As the series progresses, Hornsby finds out the truth about his son from his best friend, Kadeuce (Corey Champagne), after begging and pleading the teen for answers. Kadeuce finally breaks down and tells him, and Isaiah finds out that his son was not actually in a gang, but was with his best friend Kadeuce the night before, as their relationship had become sexual in nature. This explained why Brenton was riding on that particular bike affiliated with the gang and was riding his bike on that particular path on the way home. At first, Isaiah is in denial and even throws Kadeuce out of his house.

Hornsby explained this denial and how Isaiah began to accept the truth. “He came to grips with his son being gone. Now, his sexuality doesn’t even matter. Let’s be real. I think to say that Isaiah didn’t know that his son was gay is being disingenuous. I think every father and mother knows, they may have sense. We are in denial, I think he was aware, but he was in denial,” he said.  “Put that man up to a lie detector, he’ll say he had thoughts. Let’s examine it — that’s why he and his son were so distant. If you’re a man and your son doesn’t want to watch football with you on Sundays, just to be with dad and shit, what do you start to do? You distance yourself from your son. Instead of saying, son, you want to go see this ball game and on the way back grab pizza, and your son wants to stay in his room and draw, then you stop asking. You take your time coming home as a father, you leave home early on a Saturday. The distance becomes vast and wide. Then you lose track of who your son is. So now, at 15, he’s saying to his son’s friend, “Tell me about him, you knew him.

He says that Isaiah uses these memories not only in order to remember Brenton but to try to ensure the same thing that happened to Brenton does not happen to Kadeuce. “By getting close to his friend, he’s like I got to leave all of that alone. Now I can’t look at you as gay, straight, or whatever. You’re a boy, you’re still a kid. You need help just like my son did, and I wasn’t there to get him.”

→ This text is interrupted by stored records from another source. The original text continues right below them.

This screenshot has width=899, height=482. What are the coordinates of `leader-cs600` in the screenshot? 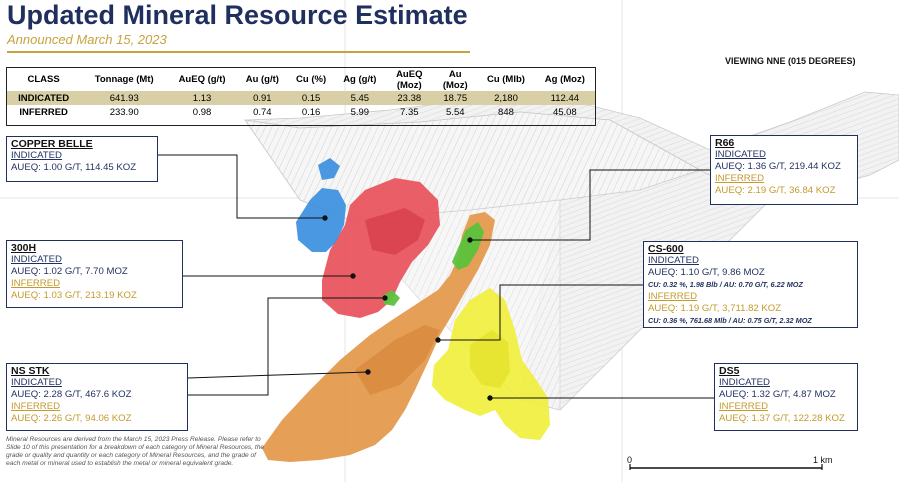 It's located at (540, 312).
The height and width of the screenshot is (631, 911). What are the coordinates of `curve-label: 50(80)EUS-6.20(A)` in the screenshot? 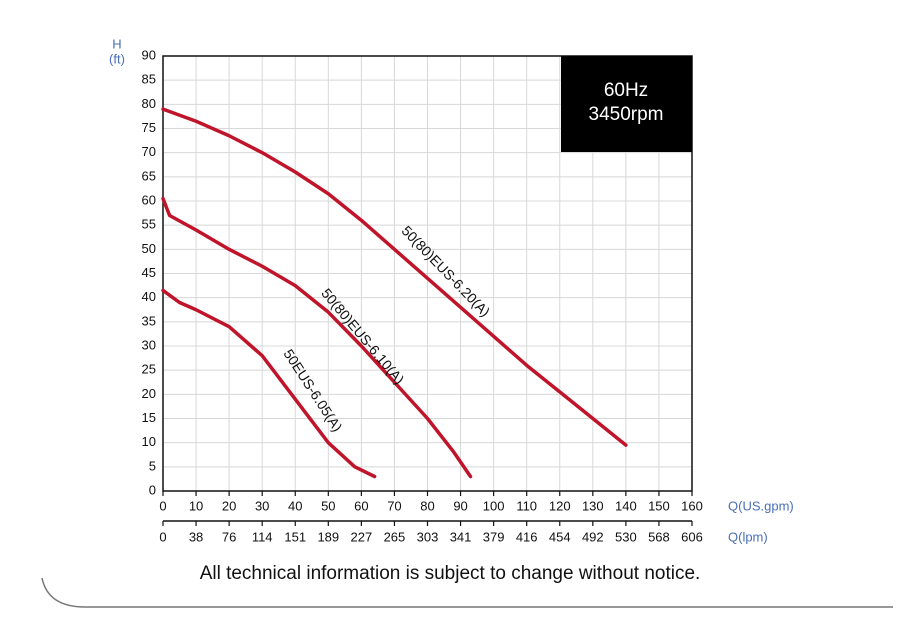 It's located at (446, 270).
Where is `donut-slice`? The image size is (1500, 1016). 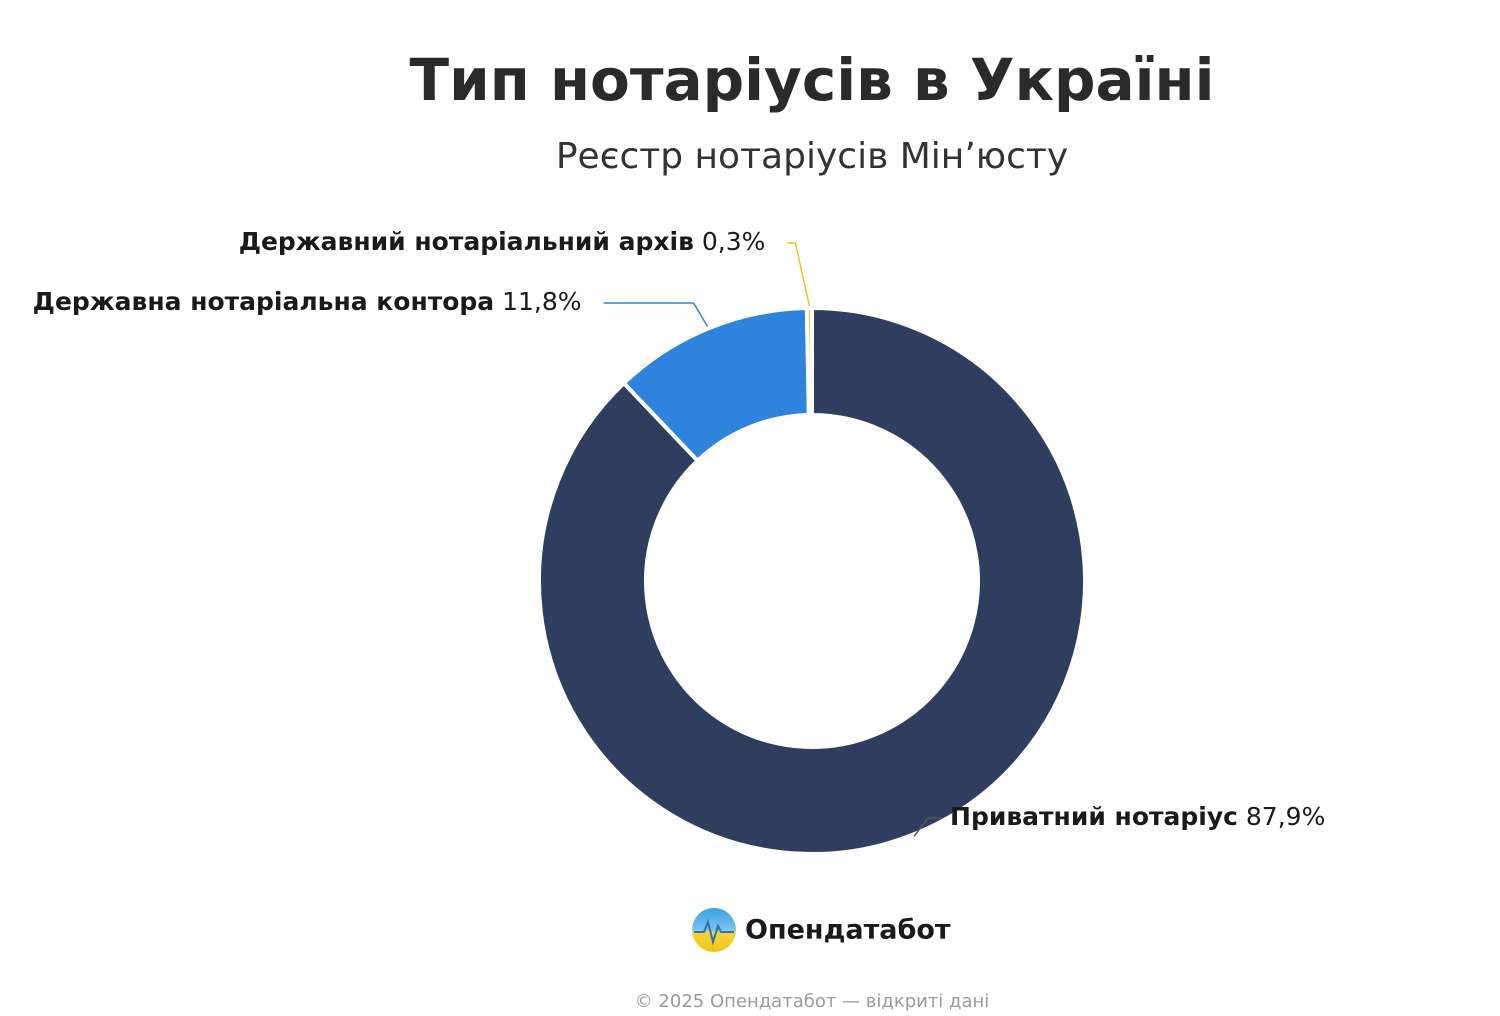
donut-slice is located at coordinates (809, 362).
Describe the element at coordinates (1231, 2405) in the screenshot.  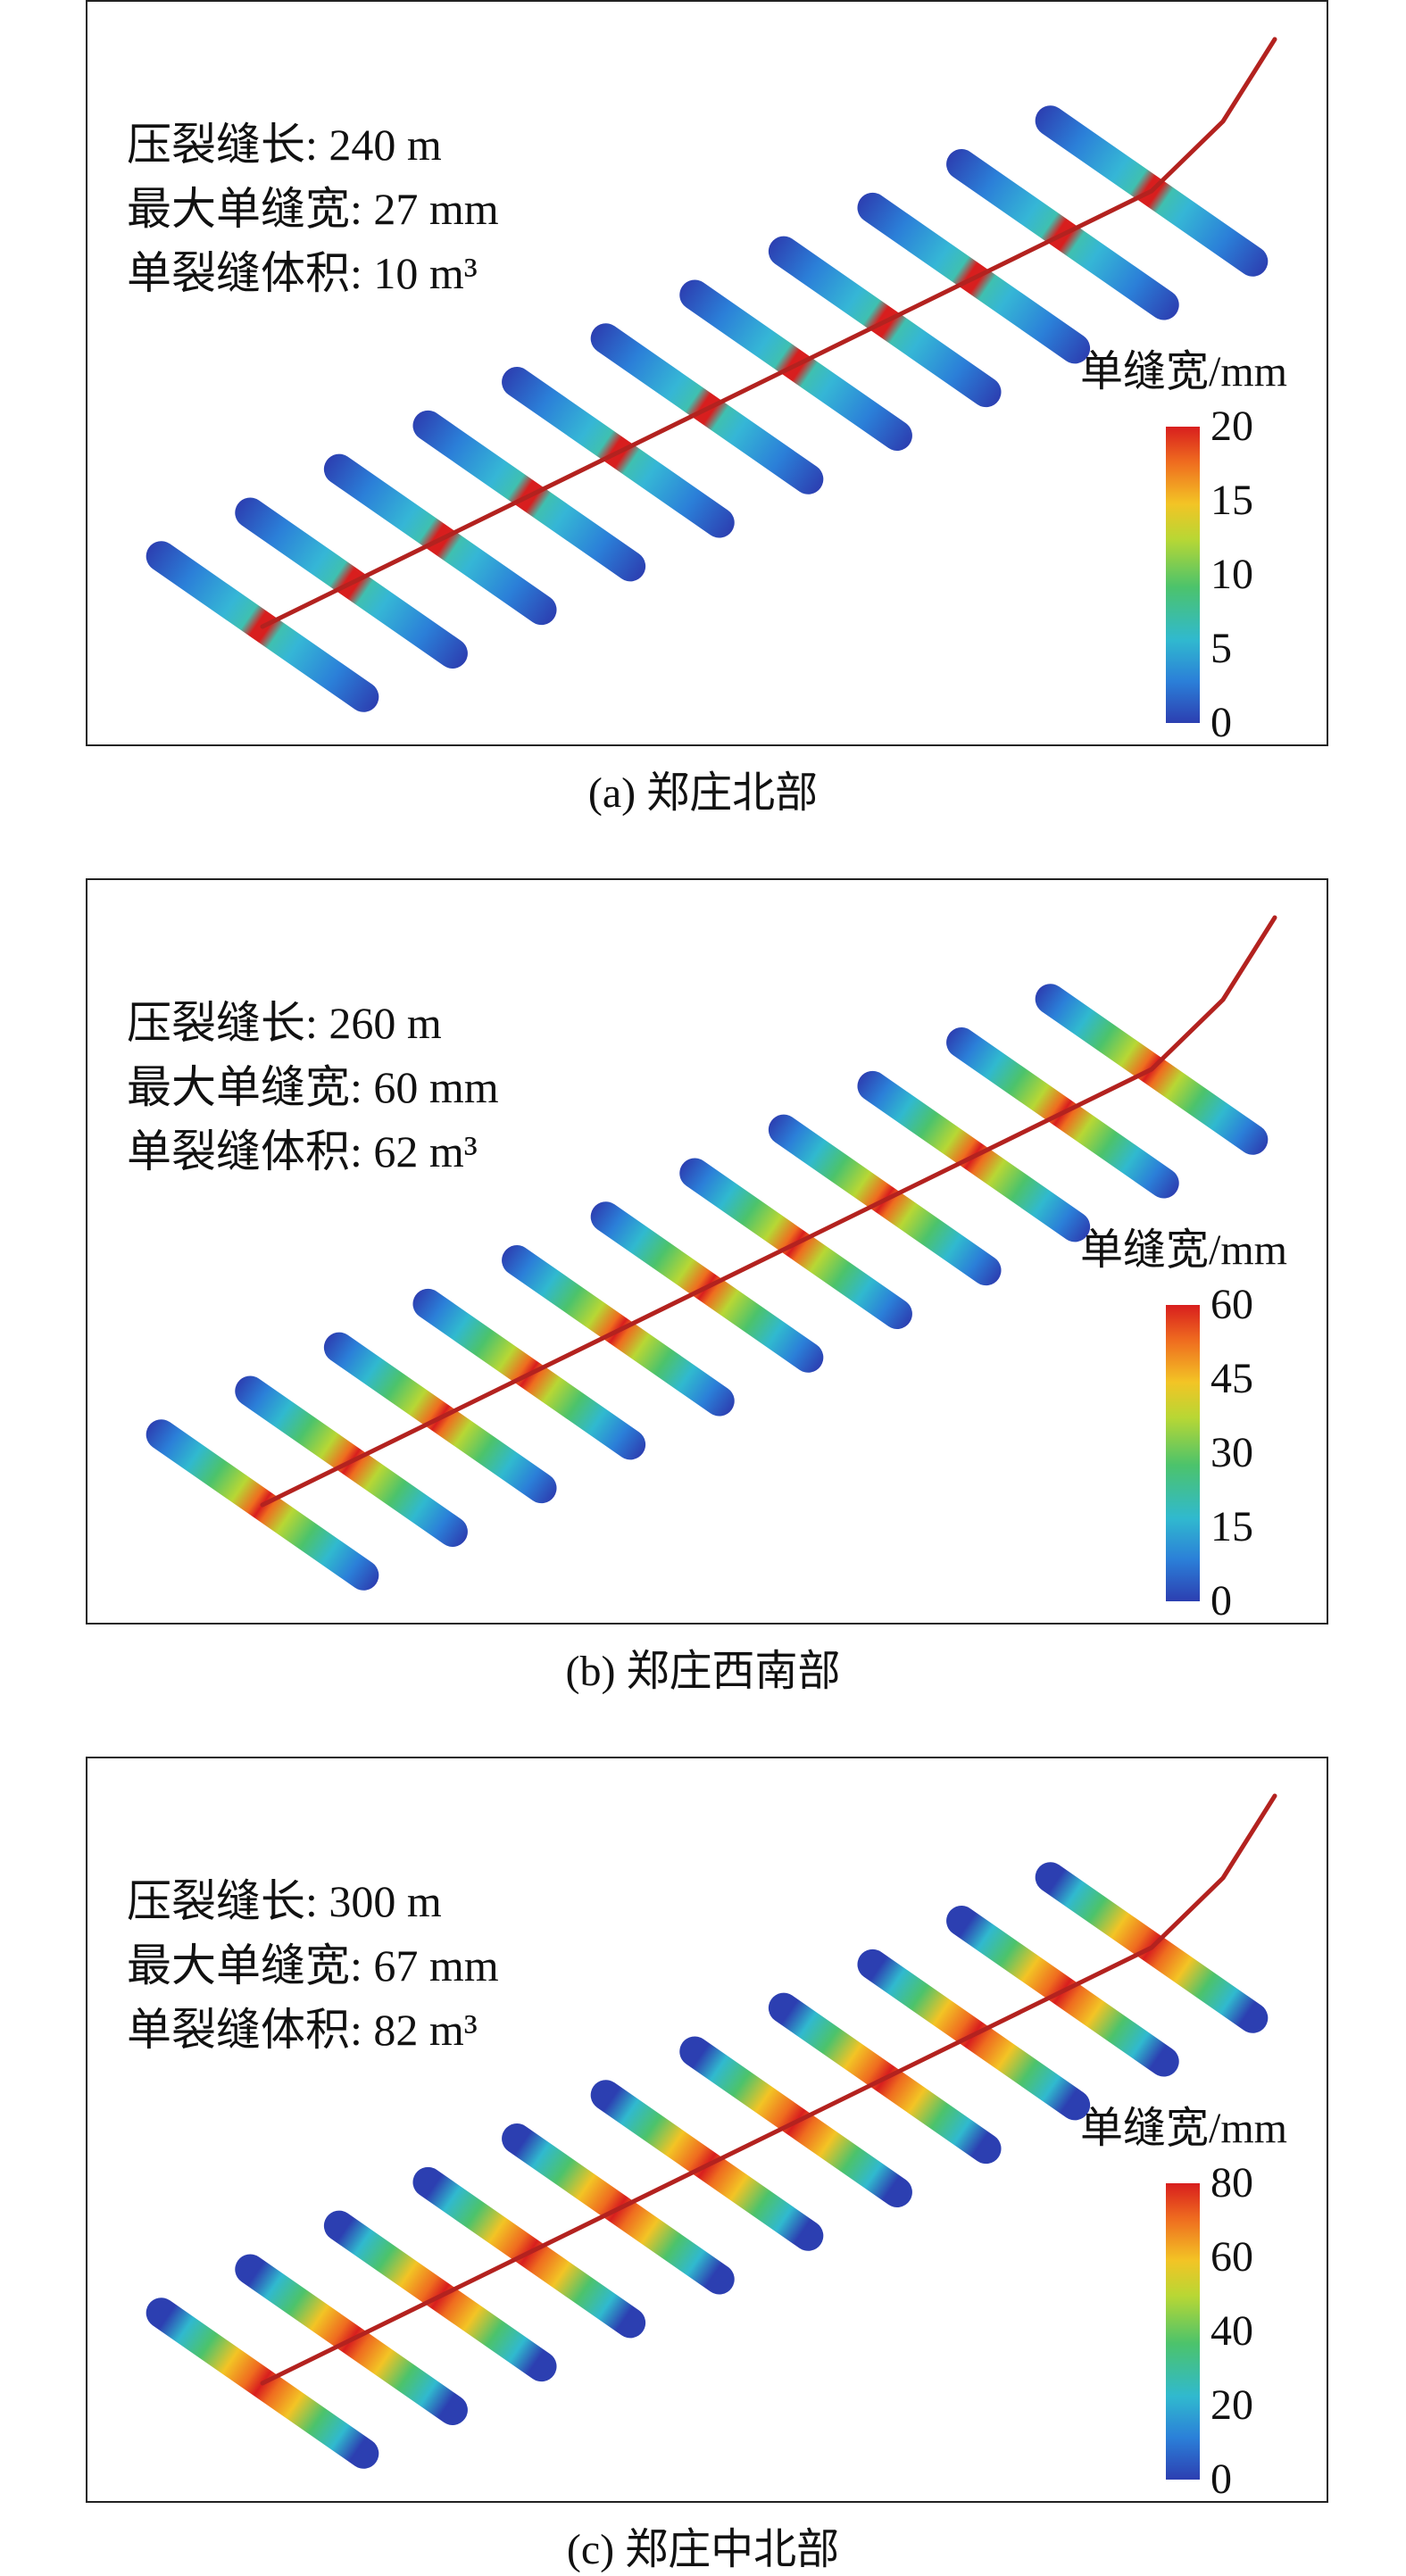
I see `panel-c-tick: 20` at that location.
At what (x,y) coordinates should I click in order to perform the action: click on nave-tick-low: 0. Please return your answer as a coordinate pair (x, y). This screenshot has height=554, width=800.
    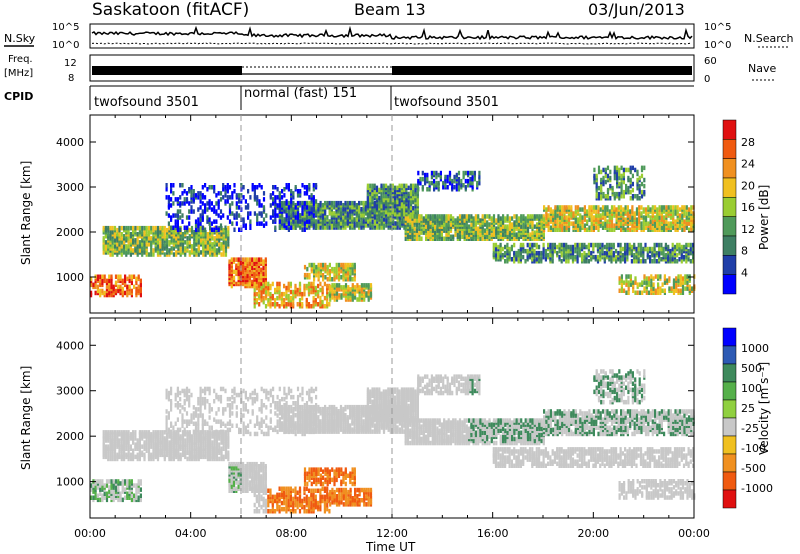
    Looking at the image, I should click on (707, 80).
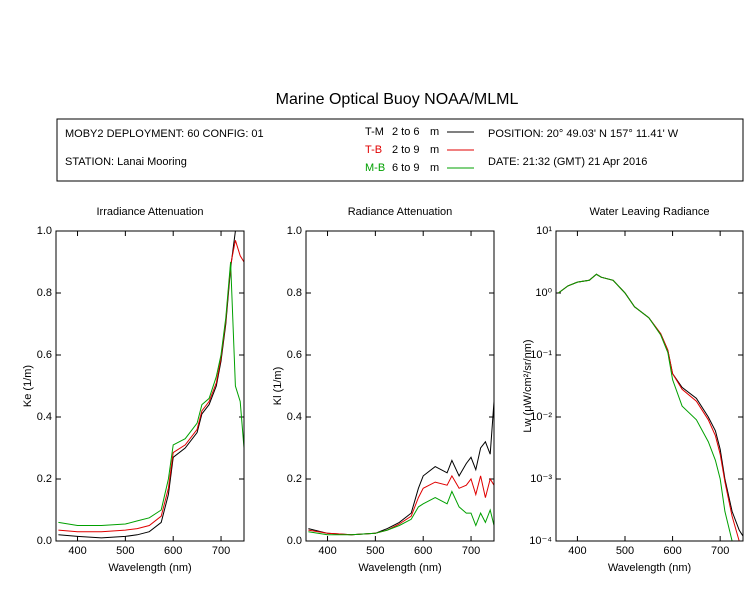 The image size is (750, 600). Describe the element at coordinates (126, 162) in the screenshot. I see `station: STATION: Lanai Mooring` at that location.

As we see in the series, it wasn’t something that he immediately began doing, nor was it necessarily a process. It just happened. “So, he stops judging. It just happened. That’s the beauty of the show. There is no declarative moment where he decided to take his son for who he is, because that doesn’t happen in real life. There is no moment. You just wake up one day and start doing something different.”

After being gone for a period of time, Latrice returns home and to her husband at the end of the series. “We all know that communication is key. I think it would really be truth and reconciliation. I think they need to have a real earnest talk about where they came from and where they are now — and not just about their son — but how they disconnected. Now, we really have to talk about how Latrice stopped seeing Isaiah as a man and what caused that, and blaming him for her son’s murder. This is real family shit. Especially in black culture. What they touch upon is what affects a lot of black couples and families. It’s deep.”

 

Seven Seconds is streaming on Netflix now.